The following documents are attached as exhibits to this Current Report on Form 8-K:

 

Exhibit
Number

  

Description

99.1    Press Release, dated October 5, 2010, of CB Richard Ellis Group, Inc. entitled “CB Richard Ellis Group, Inc. Announces Pricing of $350 Million of Senior Notes.”

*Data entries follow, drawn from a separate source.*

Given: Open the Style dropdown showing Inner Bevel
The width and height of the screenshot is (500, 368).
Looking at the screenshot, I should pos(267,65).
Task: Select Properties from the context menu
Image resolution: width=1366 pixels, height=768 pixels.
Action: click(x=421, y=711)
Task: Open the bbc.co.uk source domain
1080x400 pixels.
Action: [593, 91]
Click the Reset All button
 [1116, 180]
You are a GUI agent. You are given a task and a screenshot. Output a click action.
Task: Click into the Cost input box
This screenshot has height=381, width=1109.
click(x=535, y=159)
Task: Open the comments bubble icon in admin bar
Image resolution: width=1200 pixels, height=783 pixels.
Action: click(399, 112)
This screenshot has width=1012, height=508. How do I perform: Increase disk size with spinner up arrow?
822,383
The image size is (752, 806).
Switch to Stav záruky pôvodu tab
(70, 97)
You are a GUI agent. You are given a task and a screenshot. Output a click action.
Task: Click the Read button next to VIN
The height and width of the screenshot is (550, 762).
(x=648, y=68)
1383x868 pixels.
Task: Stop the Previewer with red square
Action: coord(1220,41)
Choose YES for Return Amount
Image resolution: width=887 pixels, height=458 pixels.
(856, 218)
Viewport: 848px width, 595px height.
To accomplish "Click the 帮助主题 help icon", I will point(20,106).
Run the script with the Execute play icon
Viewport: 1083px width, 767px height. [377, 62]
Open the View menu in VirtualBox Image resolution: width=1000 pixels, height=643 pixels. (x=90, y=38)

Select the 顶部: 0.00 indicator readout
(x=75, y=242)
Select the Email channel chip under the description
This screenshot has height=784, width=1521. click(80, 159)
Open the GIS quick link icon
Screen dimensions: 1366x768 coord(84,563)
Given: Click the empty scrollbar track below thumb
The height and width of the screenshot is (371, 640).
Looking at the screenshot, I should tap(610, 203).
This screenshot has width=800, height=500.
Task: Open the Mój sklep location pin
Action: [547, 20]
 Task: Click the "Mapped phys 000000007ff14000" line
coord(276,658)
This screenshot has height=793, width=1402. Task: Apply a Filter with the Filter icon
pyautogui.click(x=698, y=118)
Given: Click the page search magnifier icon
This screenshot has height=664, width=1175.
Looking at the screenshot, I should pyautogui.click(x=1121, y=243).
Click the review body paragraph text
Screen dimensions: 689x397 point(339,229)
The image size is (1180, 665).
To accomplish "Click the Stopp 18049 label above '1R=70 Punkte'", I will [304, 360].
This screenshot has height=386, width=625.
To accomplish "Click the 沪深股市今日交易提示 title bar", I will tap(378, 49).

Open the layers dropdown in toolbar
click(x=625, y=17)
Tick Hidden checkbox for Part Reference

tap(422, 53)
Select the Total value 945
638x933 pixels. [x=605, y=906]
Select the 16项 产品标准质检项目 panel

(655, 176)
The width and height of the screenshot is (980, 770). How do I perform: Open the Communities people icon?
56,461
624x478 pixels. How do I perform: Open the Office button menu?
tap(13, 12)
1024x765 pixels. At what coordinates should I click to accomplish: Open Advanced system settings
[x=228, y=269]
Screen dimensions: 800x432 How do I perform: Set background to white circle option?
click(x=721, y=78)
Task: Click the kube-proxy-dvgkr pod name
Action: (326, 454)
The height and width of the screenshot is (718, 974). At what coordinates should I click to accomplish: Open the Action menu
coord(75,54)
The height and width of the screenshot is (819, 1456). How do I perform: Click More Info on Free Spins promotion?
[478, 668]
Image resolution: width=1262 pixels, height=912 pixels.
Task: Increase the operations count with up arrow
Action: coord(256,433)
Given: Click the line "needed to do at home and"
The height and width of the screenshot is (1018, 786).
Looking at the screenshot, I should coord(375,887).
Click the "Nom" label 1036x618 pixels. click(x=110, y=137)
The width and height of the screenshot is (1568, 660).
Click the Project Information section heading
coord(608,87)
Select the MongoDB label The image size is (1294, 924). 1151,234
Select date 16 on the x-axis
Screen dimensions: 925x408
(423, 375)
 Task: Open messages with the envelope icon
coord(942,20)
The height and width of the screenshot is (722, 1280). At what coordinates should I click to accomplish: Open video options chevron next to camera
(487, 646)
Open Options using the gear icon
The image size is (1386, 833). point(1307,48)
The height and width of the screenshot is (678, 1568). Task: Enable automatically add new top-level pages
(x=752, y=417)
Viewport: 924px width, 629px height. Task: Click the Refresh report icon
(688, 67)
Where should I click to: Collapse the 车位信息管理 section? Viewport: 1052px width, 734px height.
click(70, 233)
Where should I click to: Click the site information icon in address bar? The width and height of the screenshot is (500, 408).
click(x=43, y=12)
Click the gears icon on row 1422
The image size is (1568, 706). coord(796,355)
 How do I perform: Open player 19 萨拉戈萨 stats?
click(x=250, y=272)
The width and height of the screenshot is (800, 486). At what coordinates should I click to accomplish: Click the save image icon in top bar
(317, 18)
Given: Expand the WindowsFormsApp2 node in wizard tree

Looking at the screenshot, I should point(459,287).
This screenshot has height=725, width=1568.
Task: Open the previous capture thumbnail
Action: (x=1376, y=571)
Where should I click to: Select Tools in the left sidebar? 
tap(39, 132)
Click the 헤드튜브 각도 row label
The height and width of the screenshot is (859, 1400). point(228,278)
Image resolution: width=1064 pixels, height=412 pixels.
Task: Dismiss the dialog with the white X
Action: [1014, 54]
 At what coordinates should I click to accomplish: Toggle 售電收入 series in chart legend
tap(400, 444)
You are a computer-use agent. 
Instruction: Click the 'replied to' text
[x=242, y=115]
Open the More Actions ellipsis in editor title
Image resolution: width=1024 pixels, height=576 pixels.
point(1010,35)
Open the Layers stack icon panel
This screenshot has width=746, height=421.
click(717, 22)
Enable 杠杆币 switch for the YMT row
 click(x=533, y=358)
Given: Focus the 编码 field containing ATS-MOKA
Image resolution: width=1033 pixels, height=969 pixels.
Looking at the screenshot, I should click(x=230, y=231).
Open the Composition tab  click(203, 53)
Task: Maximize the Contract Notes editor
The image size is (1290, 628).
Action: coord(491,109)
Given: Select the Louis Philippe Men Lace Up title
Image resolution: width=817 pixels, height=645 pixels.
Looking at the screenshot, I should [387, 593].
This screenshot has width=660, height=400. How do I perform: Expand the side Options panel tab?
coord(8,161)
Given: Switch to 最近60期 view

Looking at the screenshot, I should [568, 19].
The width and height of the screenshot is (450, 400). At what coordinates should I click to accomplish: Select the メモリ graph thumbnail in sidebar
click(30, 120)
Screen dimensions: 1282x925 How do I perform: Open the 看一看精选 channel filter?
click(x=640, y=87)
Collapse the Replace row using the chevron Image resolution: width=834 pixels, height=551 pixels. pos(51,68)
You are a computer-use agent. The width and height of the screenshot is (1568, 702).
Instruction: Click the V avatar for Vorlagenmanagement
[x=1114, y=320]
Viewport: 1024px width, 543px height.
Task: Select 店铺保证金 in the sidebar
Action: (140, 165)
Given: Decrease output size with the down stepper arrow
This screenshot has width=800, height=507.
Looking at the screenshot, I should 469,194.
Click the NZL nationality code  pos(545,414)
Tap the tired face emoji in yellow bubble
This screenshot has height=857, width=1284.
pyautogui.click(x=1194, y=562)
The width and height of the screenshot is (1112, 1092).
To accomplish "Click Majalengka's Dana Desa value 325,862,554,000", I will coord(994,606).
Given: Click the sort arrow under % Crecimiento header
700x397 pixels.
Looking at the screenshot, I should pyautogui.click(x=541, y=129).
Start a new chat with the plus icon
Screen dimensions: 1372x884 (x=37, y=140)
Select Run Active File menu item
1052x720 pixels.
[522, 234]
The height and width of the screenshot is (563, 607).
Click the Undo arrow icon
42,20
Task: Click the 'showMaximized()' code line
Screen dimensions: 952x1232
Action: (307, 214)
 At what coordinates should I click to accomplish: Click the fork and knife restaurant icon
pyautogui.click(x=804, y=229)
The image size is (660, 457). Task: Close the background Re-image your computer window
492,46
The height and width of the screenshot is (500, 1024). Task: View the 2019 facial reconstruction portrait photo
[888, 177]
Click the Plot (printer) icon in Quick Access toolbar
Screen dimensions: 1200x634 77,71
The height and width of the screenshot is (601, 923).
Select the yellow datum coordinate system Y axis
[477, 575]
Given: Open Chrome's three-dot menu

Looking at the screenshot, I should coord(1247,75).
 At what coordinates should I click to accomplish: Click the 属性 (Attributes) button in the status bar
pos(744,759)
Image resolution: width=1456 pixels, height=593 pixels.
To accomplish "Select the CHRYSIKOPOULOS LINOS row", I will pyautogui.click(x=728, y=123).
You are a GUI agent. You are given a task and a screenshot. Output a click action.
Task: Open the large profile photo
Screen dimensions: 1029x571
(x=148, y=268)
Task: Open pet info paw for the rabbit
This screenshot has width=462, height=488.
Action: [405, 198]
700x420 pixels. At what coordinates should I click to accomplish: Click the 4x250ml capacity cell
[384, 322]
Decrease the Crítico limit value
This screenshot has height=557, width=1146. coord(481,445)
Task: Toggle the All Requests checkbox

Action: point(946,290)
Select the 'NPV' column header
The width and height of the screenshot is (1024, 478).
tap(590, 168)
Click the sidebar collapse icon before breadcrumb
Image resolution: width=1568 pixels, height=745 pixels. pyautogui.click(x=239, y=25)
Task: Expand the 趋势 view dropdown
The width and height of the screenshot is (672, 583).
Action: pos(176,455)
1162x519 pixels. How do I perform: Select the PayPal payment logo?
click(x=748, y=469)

“Safe Harbor” Statement Under the Private Securities Litigation Reform Act of 1995: This current report and the press release incorporated by reference herein contains forward-looking statements within the meaning of Section 27A of the Securities Act of 1933, as amended, and Section 21E of the Securities Exchange Act of 1934, as amended. These forward-looking statements include, but are not limited to, statements related to the offering of the senior notes. These forward-looking statements involve known and unknown risks, uncertainties and other factors discussed in the Company’s filings with the Securities and Exchange Commission (the “SEC”). Any forward-looking statements speak only as of the date of the press release and, except to the extent required by applicable securities laws, the Company expressly disclaims any obligation to update or revise any of them to reflect actual results, any changes in expectations or any change in events. If the Company does update one or more forward-looking statements, no inference should be drawn that it will make additional updates with respect to those or other forward-looking statements. For additional information concerning risks, uncertainties and other factors that may cause actual results to differ from those anticipated in the forward-looking statements, and risks to the Company’s business in general, please refer to the Company’s SEC filings, including its Annual Report on Form 10-K for the fiscal year ended December 31, 2009 and its Quarterly Report on Form 10-Q for the quarter ended June 30, 2010.


SIGNATURE

Pursuant to the requirements of the Securities Exchange Act of 1934, as amended, the registrant has duly caused this report to be signed on its behalf by the undersigned hereunto duly authorized.

 

Date: October 5, 2010     CB RICHARD ELLIS GROUP, INC.
    By:  

/S/    GIL BOROK        

      Gil Borok
      Chief Financial Officer


EXHIBIT INDEX

 

Exhibit
Number

  

Description

99.1    Press Release, dated October 5, 2010, of CB Richard Ellis Group, Inc. entitled “CB Richard Ellis Group, Inc. Announces Pricing of $350 Million of Senior Notes.”